• [Task to complete]:
In the entries below, find the lines with the word "will" and copy them.
Segment Start: Information shown
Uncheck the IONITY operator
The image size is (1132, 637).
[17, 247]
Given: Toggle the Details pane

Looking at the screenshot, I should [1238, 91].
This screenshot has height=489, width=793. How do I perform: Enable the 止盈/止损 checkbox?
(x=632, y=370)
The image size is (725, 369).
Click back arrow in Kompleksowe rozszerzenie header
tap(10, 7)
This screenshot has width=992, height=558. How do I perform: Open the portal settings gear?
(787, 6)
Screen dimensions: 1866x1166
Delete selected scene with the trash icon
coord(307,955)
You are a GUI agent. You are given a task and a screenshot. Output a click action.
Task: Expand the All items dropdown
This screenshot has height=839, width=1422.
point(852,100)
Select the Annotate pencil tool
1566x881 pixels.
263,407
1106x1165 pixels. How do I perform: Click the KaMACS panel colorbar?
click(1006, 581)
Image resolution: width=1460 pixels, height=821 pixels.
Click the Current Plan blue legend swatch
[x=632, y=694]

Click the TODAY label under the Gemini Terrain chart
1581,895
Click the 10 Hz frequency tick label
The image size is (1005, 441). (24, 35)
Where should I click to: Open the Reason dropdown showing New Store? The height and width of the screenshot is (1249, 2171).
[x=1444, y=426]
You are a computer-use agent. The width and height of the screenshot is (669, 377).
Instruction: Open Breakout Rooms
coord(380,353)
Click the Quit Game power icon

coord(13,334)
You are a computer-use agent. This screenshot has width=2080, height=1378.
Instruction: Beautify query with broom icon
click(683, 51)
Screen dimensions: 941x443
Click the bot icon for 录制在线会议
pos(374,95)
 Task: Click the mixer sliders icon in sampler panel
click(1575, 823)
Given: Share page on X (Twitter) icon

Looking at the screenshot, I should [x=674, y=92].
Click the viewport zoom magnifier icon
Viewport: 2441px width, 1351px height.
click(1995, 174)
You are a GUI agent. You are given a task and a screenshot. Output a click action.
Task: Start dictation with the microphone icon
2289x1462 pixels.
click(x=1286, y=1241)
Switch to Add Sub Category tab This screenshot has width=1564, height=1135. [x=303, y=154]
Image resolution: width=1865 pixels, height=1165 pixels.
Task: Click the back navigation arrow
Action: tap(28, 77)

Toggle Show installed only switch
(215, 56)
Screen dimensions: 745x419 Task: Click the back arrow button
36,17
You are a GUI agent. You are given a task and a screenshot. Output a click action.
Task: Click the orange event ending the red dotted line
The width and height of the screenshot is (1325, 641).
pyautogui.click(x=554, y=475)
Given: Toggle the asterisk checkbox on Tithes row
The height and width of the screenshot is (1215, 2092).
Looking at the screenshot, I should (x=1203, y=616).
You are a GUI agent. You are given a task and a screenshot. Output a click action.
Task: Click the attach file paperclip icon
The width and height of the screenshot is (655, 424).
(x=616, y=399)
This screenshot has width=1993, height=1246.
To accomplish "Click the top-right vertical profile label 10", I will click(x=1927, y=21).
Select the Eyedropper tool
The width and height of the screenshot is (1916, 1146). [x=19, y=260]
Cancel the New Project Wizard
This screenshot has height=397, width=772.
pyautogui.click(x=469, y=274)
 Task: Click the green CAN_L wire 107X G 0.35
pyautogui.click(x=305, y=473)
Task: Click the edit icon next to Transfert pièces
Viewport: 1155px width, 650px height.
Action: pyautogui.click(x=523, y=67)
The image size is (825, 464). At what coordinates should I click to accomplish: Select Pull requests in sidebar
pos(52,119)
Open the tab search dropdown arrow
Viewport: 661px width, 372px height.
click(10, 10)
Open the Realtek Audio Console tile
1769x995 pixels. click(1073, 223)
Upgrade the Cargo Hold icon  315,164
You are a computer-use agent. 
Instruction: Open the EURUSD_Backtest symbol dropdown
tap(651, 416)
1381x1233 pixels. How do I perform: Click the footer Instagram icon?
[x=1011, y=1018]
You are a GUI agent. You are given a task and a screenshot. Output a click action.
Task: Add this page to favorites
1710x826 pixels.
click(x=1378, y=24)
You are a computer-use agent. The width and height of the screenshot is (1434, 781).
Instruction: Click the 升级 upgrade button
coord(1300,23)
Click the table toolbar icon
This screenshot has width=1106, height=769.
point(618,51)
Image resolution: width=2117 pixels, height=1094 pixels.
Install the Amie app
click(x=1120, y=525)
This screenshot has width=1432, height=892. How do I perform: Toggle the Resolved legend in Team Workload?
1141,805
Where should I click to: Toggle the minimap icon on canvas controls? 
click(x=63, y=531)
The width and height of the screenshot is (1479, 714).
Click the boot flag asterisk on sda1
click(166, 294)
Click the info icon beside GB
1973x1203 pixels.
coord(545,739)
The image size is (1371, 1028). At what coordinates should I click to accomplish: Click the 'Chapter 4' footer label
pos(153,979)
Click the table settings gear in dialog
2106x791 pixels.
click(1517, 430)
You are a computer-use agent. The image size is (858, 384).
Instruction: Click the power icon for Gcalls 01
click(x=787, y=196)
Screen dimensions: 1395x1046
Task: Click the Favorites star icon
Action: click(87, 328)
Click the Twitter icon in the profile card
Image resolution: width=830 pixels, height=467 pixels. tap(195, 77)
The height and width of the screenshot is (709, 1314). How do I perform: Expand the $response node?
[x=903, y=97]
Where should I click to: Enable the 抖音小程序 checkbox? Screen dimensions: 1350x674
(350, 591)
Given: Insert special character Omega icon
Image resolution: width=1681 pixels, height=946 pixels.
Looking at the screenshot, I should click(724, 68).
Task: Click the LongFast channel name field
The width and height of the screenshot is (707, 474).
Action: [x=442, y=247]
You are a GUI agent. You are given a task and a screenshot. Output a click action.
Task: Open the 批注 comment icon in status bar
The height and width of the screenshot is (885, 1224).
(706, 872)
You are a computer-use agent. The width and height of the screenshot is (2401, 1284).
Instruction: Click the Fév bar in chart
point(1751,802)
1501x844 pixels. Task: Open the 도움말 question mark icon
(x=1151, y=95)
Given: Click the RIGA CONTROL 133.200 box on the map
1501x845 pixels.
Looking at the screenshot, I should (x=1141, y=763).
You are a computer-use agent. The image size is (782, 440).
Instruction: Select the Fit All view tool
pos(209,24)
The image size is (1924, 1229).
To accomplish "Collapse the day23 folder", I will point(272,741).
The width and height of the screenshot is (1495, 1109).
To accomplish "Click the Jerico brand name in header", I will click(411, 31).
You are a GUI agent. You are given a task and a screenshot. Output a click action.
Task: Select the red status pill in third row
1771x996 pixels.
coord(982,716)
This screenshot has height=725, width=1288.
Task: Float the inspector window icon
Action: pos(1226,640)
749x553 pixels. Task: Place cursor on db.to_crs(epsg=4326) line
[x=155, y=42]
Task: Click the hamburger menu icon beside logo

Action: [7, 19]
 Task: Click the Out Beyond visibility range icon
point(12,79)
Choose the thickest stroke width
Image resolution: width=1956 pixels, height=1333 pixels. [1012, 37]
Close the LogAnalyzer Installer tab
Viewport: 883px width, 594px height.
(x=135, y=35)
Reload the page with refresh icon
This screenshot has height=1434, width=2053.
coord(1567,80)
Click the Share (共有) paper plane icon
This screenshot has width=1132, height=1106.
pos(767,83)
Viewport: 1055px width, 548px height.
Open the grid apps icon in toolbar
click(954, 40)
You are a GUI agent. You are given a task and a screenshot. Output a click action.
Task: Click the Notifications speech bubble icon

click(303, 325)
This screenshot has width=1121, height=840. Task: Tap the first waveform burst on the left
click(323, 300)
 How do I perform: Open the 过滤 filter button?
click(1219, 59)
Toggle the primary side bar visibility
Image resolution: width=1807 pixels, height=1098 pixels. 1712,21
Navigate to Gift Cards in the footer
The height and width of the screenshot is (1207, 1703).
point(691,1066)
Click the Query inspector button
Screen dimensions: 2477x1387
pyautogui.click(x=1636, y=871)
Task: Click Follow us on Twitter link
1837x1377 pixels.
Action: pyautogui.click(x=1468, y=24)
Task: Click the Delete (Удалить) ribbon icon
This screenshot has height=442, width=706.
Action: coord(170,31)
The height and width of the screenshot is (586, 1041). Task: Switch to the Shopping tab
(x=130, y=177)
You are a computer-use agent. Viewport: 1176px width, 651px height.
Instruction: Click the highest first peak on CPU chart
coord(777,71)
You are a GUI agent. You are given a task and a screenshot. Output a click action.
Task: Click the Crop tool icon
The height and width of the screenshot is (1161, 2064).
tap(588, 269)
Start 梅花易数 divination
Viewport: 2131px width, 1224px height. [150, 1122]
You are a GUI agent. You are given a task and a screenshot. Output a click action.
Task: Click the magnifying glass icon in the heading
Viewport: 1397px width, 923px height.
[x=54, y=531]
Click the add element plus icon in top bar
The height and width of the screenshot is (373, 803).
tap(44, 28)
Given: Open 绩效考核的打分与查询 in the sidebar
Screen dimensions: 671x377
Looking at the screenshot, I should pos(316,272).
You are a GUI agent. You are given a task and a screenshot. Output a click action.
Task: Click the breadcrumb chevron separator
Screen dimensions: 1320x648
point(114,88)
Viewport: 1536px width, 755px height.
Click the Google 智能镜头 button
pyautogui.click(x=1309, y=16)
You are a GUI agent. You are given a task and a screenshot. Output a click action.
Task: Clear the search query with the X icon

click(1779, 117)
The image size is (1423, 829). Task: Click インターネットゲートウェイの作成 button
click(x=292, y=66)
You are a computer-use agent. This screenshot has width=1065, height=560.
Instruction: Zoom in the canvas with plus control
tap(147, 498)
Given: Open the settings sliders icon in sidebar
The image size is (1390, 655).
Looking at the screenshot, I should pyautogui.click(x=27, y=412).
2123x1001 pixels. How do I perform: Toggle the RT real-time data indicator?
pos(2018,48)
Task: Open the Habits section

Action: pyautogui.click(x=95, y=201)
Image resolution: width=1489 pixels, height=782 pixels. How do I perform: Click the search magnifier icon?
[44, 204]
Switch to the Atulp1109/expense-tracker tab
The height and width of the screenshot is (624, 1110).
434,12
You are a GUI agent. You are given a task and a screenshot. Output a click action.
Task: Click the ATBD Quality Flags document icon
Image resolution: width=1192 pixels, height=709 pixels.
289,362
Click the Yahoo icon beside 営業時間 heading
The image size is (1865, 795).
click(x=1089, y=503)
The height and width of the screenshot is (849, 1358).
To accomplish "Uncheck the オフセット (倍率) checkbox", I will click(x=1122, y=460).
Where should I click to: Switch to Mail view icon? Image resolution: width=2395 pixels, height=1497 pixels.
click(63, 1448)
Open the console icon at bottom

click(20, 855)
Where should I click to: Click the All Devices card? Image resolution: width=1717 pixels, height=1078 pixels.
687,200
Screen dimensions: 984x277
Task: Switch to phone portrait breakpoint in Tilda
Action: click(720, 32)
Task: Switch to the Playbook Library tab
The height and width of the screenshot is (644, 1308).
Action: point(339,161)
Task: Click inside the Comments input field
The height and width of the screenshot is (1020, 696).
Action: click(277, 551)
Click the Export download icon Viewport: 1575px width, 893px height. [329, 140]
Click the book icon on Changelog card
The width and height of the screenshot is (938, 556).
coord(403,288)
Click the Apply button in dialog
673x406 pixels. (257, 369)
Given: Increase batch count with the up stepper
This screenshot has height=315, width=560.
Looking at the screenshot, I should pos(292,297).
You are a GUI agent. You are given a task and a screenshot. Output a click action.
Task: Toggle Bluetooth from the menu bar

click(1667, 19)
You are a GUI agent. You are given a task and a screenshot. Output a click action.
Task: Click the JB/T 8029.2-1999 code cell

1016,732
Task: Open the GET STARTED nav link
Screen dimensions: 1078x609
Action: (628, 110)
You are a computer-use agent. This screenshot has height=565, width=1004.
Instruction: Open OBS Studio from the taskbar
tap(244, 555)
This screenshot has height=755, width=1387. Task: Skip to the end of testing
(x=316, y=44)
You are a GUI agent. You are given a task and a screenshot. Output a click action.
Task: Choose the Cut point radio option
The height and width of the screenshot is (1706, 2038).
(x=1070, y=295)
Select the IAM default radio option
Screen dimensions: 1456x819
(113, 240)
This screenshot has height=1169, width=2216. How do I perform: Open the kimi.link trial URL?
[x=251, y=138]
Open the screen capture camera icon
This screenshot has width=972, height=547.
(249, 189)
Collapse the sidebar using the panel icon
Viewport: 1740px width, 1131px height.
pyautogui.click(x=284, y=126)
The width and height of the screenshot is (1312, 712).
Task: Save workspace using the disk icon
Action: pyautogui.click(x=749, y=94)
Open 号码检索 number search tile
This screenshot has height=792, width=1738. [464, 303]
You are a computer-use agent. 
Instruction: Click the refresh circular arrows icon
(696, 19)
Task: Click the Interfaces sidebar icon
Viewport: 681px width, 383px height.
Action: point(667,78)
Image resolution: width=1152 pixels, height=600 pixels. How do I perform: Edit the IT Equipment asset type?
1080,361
Segment End: Information shown
• [Output for this exercise]:
To accomplish "Click the top-right vertical profile label 10", I will click(x=1927, y=21).
To accomplish "Collapse the day23 folder", I will point(272,741).
To accomplish "Click the Jerico brand name in header", I will click(411, 31).
To accomplish "Uncheck the オフセット (倍率) checkbox", I will click(x=1122, y=460).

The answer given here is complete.